USING THE INFORMATION
(1) Reproduce the passage of the book reviews that begins at the words "On becoming a" and stops after "a dream. Damn.".
(2) According to the book reviews, which settlement is the main example Diamond gives of a society that collapsed?

TEXT BLOCK
Collapse: How Societies Choose to Fail or Survive by Jared Diamond
You probably know the gist of this book. Diamond reviews several examples of societies which have succumbed to population collapse, and examples of societies which have negotiated environmental danger without collapse. The main example of the former is the Viking settlement in Greenland, others include the Maya and Easter Island. Examples of the latter are Japan and Iceland, with modern Australia and Montana as societies facing environmental challenges. Instead of attributing collapse to one factor he traces multiple factors, for example by comparing different Polynesian islands which survived/became extinct. He draws limited lessons for the present day. For me the most worrying issue is that 'successful' negotiation of environmental danger seems to involve a level of social control which wouldn't be pleasant.
An interesting book, a bit windy in parts, ranging over multiple disciplines.
On becoming a person by Carl Rogers
A series of essays by the founder of person-centred therapy. A bit repetitive. I didn't finish it, but I'll continue to read it. His basic message is simple - therapy and all other relationships will be enhanced by sincerity and acceptance - human beings will put themselves right if they are given the chance. An optimistic and humanistic book by a thoroughly nice man.
A Maze of Death by Philip K Dick is the precise opposite. As such it is less sane, but a lot more entertaining. A group of middle class whiners colonise a planet and spend the whole time making themselves miserable (hey, didn't I dream this last week?). And then, this being Dick, paranoia breaks through and reality starts to disintegrate. Oh, and there's a nutty religious thing going on. And then we woke up and it wasn't a dream. Damn.
Psychlone by Greg Bear. What a disappointment. Bear has an excellent SF imagination, but this is a sub-Stephen King pot-boiler. I suppose he had to pay the rent.

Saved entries

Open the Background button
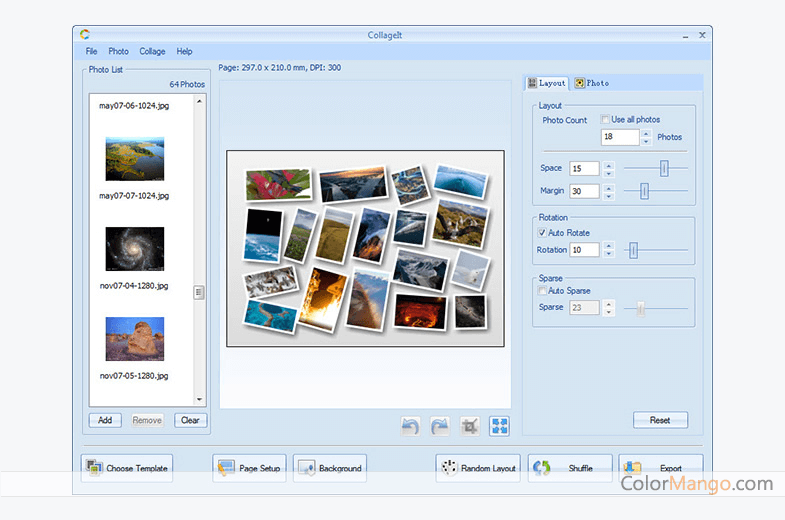Image resolution: width=785 pixels, height=520 pixels. (x=331, y=468)
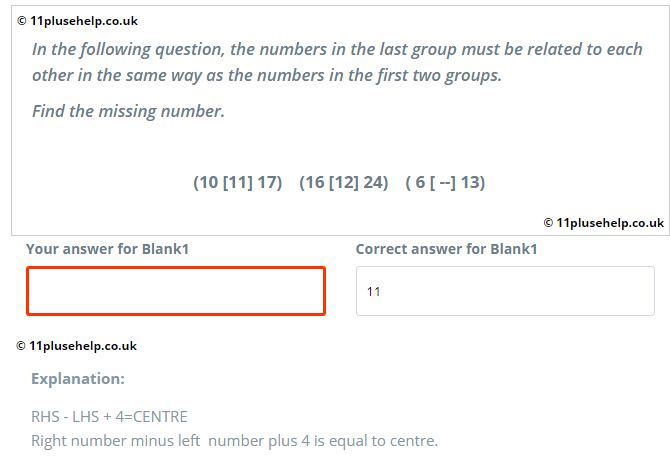
Task: Click the 'RHS - LHS + 4=CENTRE' formula line
Action: click(109, 417)
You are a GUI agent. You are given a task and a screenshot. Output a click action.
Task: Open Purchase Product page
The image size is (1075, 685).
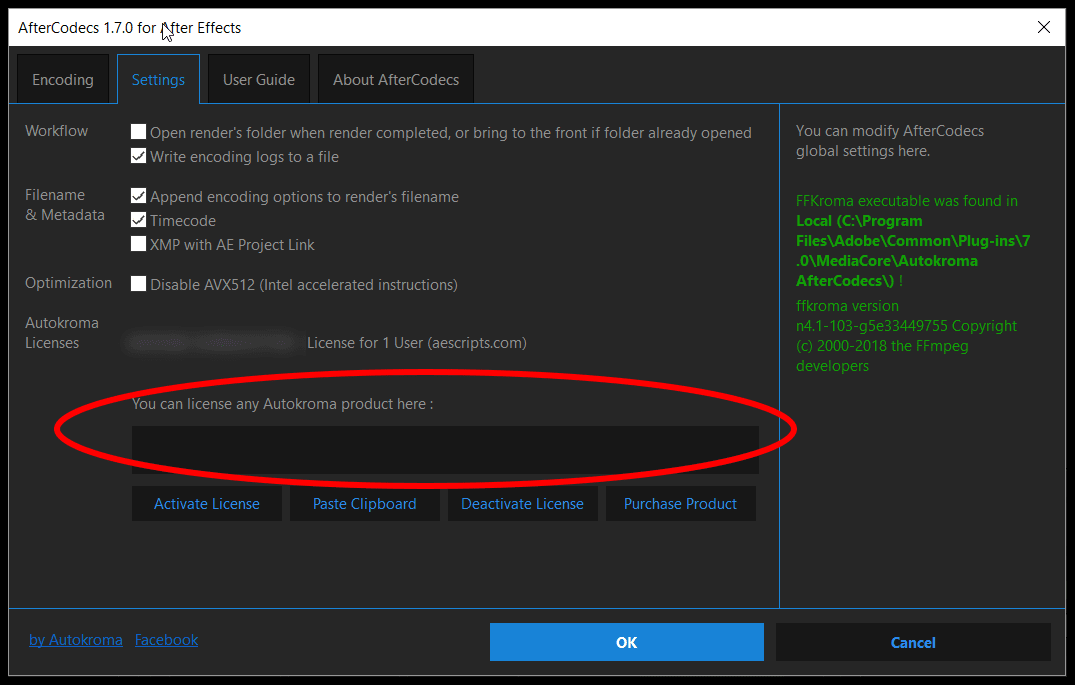click(x=680, y=503)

SOLUTION SET
(1)
On becoming a person by Carl Rogers
A series of essays by the founder of person-centred therapy. A bit repetitive. I didn't finish it, but I'll continue to read it. His basic message is simple - therapy and all other relationships will be enhanced by sincerity and acceptance - human beings will put themselves right if they are given the chance. An optimistic and humanistic book by a thoroughly nice man.
A Maze of Death by Philip K Dick is the precise opposite. As such it is less sane, but a lot more entertaining. A group of middle class whiners colonise a planet and spend the whole time making themselves miserable (hey, didn't I dream this last week?). And then, this being Dick, paranoia breaks through and reality starts to disintegrate. Oh, and there's a nutty religious thing going on. And then we woke up and it wasn't a dream. Damn.

(2) The Viking settlement in Greenland.